Session highlights include:

  1. A services template is the starting point for services and source of truth. It specifies machine and connectivity requirements. Deployed services are always linked to their templates. This enables servicing of instances, not just individual VMs.
  2. An instance is a group of VMs working together, it includes machine specific definitions as well as applications. Native application support for web applications (WebDeploy), virtual applications (server App-V package), and database applications (SQL DAC). Future versions of VMM will likely support more types of applications (.e.g. Exchange, etc.).
  3. Why use service templates? You can manage multi-tier applications across multiple servers as a single unit. This allows you to scale out on demand. It also allows you to manage fewer OS images, since you can customize the OS deployment at provisioning time.
  4. The lifecycle includes creating a template, customize the deployment, deploy a service, then update template and apply to a service.
  5. The service templates are authored in a new Service Designer. This defines the tiers, VM hardware, logical networks, OS, applications, load balancer configuration, etc.
  6. The Service Designer is a really slick application with a ribbon interface that let’s you graphically construct your application, link to networks, define instance counts, deployment order, upgrade domains, and servicing order.
  7. A customized deployment of a template lets you define OS settings (computer name, admin password, etc.), application settings (SQL connection string, service account names, passwords, etc.), and lets you use the same template in various environments (dev, staging, production, etc.).
  8. The deployment has several integration points where you can inject scripts to even further customize the deployment, which run in the guest OS.
  9. There are two update types. The first is a regular update where the template changes are applied without replacing the OS image. Changes can include increasing memory, application updates, etc. The second method is an image based update. This replaces an old OS image with a new OS image. This re-installs the application, while preserving state. For example, you could migrate your webapp from Server 2008 to Server 2008 R2, with little to no downtime.
  10. Regular updating and image updating both have extensive integration points where you can inject custom scripts to change the update process.
  11. Service templates can be imported and exported and use a XML file. This lets you share templates between different environments, backup templates, or synchronize them in a multi-VMM environment. Like a GPO import, you can map resources to the template during the import process. For example, you can map network names or storage tier levels, even if they don’t have the same name in the different environments. Very slick!

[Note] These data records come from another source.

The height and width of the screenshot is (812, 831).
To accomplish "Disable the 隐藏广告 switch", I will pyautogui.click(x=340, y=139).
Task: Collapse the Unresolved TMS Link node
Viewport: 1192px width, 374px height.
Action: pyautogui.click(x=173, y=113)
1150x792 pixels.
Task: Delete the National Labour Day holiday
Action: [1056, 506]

What was really slick about this session was the demos. While all of the information above is great, you could easily gloss over the potential impact of VMM. One compelling demo was updating a web app.

In the demo the¬†original template was defined with v1.0 of the app, and used a scale out approach with a hardware load balancer. This created multiple instances of the web app, in a HA (high-availability)¬†configuration (let’s say four web servers). Now let’s say you have v2.0 of the application you want to roll out but maintain HA. You open the service template and update the application to v2.0. Nothing has happened in production, since you’ve only updated the template. You now click a button to deploy v2.0 of the template. The template has defined service domains, which in this case, takes down two of the four web servers, pulls them out of the HLB, updates the web app, then adds them back into the HLB. After the first two are done, it takes down the next two, using the same process. 100% automated and no downtime!

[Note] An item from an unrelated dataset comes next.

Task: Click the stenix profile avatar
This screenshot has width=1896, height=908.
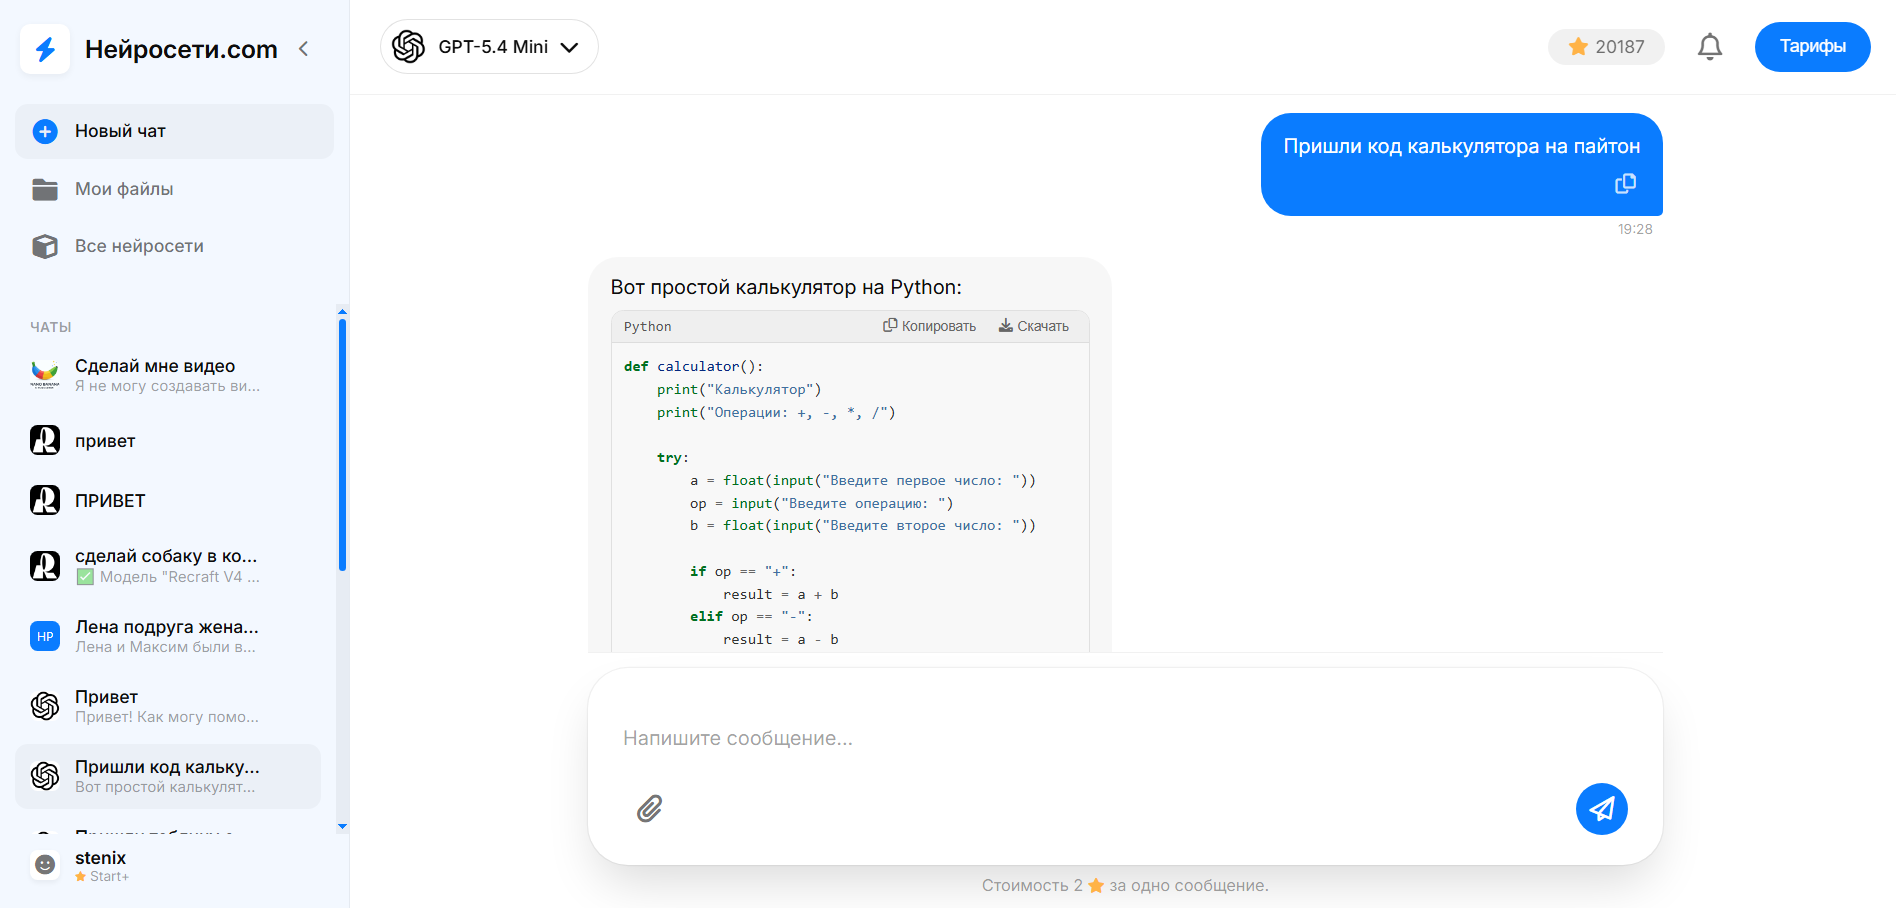Action: tap(45, 865)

Now let’s say v2.0 of the WebApp has some bugs, and you need to revert back to v1.0 until you can fix the issues. No problem! Click on the service template, and you see the full version history. With a single click you revert to v1.0, and it repeats the same deployment process of removing the VMs from the HLB, down-rev the app, and add them back to the HLB. Completely automated roll-back, without service interruption.

And remember…service templates are hypervisor agnostic, so VMware shops get all of these service template features. Since this is an automated process, it minimizes human errors, limits configuration drift, and orchestrates the updates in a HA manner. What will be really exciting is when more products are supported, such as Exchange, so you can roll out service updates in a similarly automated fashion. Very slick indeed.

Service Templates support Windows Server 2003 R2 SP2 and later VMs, and SQL 2008 R2 (not SQL 2008 since it’s not sysprep aware). As Microsoft gets onboard with Server App-V, those applications will be fully supported as well.